A dévorer !

« Camille va aux anniversaires », Isabelle Boissard : souffle court

Après des années de vie d’expatriée, Camille revient en France à 52 ans, séparée de son mari Laurent qui a trouvé l’amour… avec une Danoise de 53 ans ! Six mois à ruminer la rupture, et l’invitation, fortuite, de Christophe, son meilleur ami de toujours, pour organiser l’anniversaire surprise de sa compagne Bianca.

« quitter Copenhague, ça va te changer les idées » (p.17)

Peut-être un bon prétexte pour Camille que ce séjour parisien, puis breton, pour se familiariser à nouveau avec les mœurs françaises. Lui ont-elles manqué ? Peut-être pas tant que cela car, de dîners entre amis en verres avec les copines, le constat est assez édifiant : chacun (ou presque) se drape dans des poses supposées faire plus ou moins illusions quant à sa vie.
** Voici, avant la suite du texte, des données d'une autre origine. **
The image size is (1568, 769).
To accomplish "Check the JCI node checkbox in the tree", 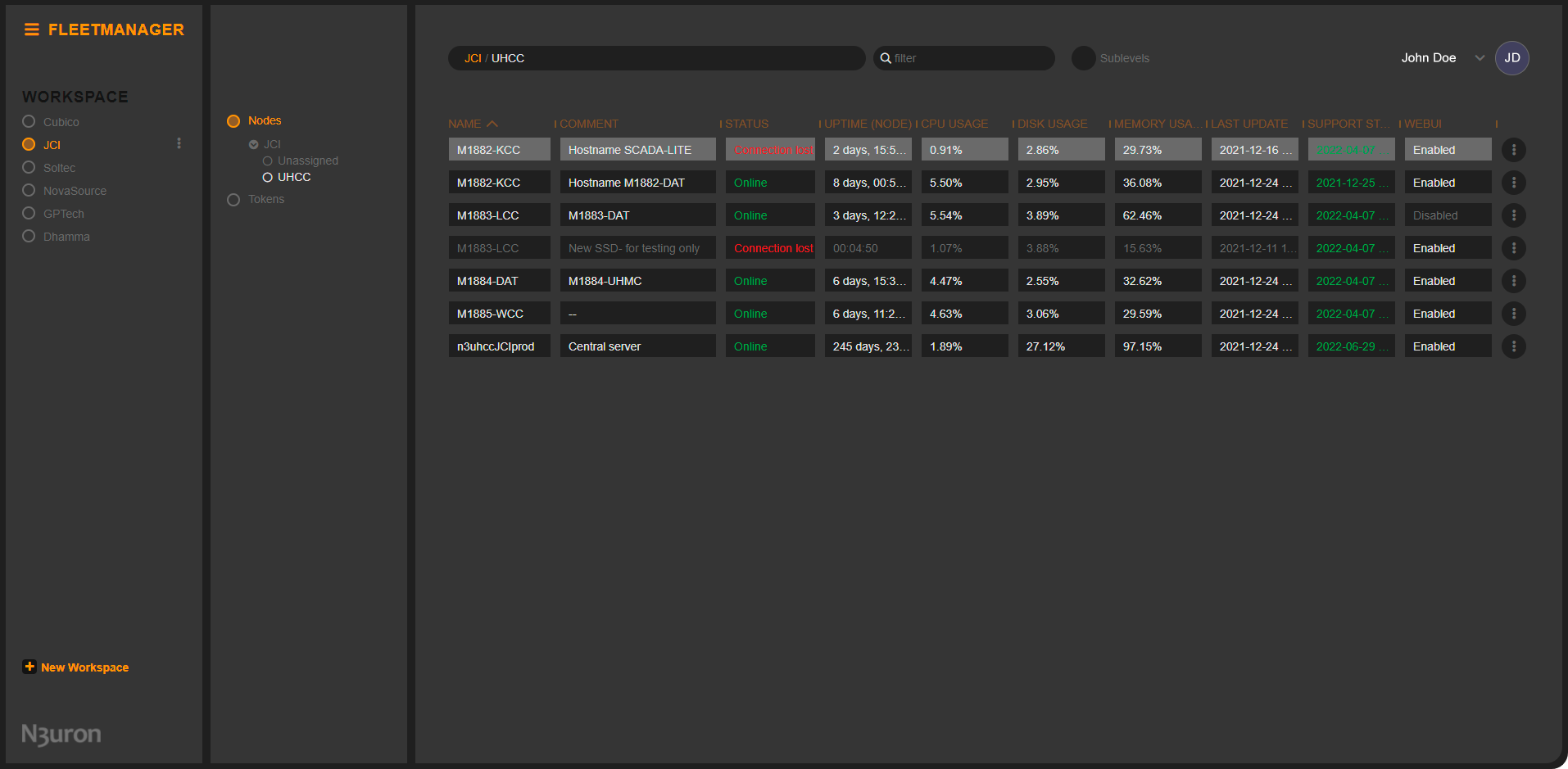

Instagram ? N’en parlons pas : Camille fustige le réseau social qui célèbre l’être et surtout le paraître.

« Vraiment, c’est le problème avec les réseaux sociaux, on se compare à trop haut, trop brillant, mieux vaut regarder un abat-jour droit dans les yeux que de fixer le soleil, ça fait moins mal aux yeux. » (p.43)

Car Camille est ainsi : on ne la lui fait pas. Sous le vernis, elle perçoit la craquelure, la faille qui révèle la mise en scène, les doutes, les incertitudes. Un miroir à ses propres atermoiements, peut-être, qui sont nombreux : pourquoi a-t-elle accepté d’organiser un anniversaire surprise alors que Bianca lui est totalement indifférente ? Peut-elle espérer retrouver l’amour, de retour en France ?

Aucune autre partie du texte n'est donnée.